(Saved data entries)
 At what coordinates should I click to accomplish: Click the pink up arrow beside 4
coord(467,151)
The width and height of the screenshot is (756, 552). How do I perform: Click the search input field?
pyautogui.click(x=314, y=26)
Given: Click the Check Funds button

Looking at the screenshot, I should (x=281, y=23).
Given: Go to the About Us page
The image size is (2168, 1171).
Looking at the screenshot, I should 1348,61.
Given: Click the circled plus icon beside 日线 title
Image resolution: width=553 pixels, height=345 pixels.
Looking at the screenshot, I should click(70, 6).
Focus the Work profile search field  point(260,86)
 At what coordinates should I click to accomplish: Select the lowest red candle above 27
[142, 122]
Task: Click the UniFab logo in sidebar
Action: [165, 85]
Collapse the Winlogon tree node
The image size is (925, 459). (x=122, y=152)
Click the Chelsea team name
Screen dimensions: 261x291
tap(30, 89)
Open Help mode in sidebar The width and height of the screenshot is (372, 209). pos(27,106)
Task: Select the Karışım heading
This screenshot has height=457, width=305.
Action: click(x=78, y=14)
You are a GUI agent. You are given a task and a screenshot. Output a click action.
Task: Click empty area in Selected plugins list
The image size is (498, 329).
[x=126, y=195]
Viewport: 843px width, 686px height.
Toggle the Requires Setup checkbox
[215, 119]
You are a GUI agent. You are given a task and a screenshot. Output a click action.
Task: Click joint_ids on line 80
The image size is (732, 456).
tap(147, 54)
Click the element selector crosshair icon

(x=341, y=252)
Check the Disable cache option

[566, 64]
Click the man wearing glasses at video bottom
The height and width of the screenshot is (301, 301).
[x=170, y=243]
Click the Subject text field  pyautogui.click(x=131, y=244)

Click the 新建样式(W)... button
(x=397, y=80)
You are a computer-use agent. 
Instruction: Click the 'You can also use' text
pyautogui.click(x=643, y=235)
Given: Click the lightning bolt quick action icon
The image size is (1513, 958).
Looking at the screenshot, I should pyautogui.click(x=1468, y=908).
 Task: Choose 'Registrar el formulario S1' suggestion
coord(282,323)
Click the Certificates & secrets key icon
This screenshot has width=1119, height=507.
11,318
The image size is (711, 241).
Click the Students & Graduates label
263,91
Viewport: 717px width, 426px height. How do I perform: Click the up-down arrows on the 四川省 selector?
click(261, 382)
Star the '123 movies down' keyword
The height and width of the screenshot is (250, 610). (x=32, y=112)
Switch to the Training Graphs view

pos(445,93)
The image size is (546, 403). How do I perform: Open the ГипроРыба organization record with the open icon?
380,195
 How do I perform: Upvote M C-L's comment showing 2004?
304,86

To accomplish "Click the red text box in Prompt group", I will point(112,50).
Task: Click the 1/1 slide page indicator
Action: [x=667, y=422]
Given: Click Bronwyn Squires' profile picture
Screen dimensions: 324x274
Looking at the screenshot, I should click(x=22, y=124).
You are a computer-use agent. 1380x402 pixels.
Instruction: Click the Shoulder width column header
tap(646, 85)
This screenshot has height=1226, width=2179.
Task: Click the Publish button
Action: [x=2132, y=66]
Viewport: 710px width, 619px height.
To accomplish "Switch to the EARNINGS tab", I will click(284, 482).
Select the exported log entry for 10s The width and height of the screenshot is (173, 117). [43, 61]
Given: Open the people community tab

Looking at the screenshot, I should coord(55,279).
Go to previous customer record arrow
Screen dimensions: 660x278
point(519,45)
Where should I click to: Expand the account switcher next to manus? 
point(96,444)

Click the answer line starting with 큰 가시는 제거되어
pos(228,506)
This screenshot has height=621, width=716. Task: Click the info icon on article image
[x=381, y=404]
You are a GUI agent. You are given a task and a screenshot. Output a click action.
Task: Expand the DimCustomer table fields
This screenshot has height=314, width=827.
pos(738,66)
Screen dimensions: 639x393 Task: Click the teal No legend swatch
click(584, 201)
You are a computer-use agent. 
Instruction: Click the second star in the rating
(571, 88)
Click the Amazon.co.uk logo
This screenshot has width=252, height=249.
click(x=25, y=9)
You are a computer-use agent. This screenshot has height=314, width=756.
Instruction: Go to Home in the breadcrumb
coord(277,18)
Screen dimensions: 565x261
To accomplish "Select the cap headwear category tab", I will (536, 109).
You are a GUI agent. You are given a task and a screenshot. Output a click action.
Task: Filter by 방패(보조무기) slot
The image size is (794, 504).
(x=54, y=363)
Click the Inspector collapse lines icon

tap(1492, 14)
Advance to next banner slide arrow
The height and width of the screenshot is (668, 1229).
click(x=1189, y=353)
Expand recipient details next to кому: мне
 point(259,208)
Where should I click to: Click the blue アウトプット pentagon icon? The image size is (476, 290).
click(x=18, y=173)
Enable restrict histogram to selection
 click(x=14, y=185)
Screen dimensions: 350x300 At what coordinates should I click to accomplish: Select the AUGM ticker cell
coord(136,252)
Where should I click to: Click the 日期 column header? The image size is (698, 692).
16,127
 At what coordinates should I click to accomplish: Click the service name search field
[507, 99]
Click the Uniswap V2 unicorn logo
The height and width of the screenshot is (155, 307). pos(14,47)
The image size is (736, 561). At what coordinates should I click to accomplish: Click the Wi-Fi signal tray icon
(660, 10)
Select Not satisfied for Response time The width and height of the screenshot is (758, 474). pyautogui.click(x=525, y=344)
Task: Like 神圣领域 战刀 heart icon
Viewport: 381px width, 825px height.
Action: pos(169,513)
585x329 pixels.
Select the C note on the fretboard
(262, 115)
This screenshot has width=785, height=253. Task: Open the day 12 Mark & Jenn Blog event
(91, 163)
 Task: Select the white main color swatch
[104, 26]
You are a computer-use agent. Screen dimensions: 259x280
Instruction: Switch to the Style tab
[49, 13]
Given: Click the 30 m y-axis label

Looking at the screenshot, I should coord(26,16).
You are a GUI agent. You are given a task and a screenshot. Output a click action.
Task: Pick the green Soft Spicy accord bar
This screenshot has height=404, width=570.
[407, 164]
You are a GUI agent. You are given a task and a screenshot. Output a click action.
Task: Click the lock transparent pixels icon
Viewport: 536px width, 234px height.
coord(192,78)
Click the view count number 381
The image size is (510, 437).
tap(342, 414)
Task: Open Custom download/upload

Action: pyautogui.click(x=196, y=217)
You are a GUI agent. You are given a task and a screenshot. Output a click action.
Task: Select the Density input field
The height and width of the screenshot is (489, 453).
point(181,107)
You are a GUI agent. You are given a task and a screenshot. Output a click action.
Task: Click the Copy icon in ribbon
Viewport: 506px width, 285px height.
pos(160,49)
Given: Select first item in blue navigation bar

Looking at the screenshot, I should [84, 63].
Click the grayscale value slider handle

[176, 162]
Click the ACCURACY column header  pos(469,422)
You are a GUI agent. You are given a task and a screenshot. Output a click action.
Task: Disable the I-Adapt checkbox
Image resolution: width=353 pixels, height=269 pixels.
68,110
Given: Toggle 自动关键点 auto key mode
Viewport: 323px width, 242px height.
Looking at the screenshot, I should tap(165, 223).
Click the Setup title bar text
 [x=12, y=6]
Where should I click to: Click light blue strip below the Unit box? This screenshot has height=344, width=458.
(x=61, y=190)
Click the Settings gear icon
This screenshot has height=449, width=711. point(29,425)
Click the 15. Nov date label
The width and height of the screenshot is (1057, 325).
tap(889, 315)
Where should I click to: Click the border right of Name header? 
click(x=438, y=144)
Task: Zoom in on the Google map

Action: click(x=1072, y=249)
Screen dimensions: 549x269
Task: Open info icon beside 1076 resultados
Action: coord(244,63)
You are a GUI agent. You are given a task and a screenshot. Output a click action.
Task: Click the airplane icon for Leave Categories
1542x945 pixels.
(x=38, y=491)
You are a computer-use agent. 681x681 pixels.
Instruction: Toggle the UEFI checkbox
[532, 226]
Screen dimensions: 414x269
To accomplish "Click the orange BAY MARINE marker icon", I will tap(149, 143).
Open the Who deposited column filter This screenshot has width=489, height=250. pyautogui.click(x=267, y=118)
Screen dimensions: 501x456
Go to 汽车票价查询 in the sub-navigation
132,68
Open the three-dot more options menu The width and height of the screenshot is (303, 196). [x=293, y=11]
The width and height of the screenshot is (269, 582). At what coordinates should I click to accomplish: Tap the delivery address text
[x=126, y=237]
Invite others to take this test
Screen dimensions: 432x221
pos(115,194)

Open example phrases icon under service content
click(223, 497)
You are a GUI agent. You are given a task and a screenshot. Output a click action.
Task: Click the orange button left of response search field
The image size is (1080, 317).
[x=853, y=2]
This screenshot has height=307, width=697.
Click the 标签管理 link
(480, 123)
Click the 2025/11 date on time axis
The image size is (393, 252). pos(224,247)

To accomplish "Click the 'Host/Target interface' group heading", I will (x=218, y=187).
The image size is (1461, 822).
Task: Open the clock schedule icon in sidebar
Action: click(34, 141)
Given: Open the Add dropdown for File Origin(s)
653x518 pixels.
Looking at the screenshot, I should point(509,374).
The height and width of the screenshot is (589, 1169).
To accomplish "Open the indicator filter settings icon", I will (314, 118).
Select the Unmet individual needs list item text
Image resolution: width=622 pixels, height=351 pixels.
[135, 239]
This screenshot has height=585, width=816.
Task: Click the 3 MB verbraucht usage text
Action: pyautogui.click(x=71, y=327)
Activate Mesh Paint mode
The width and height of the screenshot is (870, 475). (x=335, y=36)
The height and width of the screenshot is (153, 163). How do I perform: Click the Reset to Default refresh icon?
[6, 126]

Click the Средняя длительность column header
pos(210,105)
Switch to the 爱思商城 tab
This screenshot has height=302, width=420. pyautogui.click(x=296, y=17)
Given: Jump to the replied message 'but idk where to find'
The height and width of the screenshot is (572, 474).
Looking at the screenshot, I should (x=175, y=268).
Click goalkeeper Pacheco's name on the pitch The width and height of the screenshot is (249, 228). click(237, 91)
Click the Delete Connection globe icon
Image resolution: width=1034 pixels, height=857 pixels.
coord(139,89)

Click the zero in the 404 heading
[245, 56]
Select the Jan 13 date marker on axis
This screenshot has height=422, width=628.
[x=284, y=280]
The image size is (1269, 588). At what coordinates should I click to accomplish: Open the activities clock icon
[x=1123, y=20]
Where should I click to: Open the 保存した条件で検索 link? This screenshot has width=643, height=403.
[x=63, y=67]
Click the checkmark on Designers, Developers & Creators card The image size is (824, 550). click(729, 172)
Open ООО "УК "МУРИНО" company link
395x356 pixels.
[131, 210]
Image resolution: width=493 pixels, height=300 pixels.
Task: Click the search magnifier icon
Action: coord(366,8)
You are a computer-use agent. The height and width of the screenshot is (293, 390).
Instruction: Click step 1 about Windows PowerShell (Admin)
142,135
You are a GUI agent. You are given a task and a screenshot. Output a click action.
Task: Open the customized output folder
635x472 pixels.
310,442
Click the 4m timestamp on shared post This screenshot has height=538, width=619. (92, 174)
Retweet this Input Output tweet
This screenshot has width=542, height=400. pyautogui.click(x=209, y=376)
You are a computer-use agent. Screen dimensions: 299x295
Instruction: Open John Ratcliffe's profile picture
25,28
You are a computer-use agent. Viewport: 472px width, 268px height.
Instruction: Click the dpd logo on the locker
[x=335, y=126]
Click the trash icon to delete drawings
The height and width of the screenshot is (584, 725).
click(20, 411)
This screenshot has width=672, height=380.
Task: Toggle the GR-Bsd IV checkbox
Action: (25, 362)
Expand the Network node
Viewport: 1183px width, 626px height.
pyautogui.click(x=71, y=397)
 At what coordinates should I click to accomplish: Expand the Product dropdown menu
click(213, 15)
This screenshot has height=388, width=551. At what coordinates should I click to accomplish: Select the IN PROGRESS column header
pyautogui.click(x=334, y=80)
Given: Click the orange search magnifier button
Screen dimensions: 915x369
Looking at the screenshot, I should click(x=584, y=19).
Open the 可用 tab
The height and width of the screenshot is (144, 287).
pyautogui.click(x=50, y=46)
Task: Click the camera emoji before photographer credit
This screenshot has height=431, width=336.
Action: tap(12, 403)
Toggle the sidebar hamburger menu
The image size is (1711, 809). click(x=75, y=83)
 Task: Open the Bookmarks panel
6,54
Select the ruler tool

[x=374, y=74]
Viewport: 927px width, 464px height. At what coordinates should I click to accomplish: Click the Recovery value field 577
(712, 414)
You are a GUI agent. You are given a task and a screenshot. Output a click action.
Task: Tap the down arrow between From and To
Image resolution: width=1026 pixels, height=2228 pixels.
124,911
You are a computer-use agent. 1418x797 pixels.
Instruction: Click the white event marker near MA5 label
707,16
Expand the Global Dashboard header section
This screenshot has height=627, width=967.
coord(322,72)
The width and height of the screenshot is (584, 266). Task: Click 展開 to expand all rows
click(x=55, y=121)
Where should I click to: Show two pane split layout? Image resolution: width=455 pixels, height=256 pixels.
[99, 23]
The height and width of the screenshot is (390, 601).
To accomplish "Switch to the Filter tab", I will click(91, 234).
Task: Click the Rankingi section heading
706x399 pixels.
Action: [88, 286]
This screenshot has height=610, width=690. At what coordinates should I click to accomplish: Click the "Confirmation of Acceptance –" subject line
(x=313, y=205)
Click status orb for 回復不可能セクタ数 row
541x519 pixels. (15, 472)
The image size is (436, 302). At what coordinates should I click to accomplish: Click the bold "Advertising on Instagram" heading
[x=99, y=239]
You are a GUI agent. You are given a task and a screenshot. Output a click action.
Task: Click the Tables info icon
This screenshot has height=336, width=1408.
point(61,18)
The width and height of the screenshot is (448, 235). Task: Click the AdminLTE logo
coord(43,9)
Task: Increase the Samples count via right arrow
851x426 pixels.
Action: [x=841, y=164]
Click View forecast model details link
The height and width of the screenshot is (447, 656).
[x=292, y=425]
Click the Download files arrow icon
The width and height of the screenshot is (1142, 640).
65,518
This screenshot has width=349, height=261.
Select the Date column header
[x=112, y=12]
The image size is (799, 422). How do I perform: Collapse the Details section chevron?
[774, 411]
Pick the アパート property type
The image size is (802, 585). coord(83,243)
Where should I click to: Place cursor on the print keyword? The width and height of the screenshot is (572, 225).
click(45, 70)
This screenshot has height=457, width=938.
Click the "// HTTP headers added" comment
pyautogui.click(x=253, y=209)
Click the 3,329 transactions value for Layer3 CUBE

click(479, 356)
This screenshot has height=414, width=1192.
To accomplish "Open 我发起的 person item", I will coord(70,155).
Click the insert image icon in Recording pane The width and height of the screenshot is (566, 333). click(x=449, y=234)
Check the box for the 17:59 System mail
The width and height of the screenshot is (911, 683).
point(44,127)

= Work required =
Check each line of the records for the word "orange", then state how many lines have it, as a number only.

= Response =
3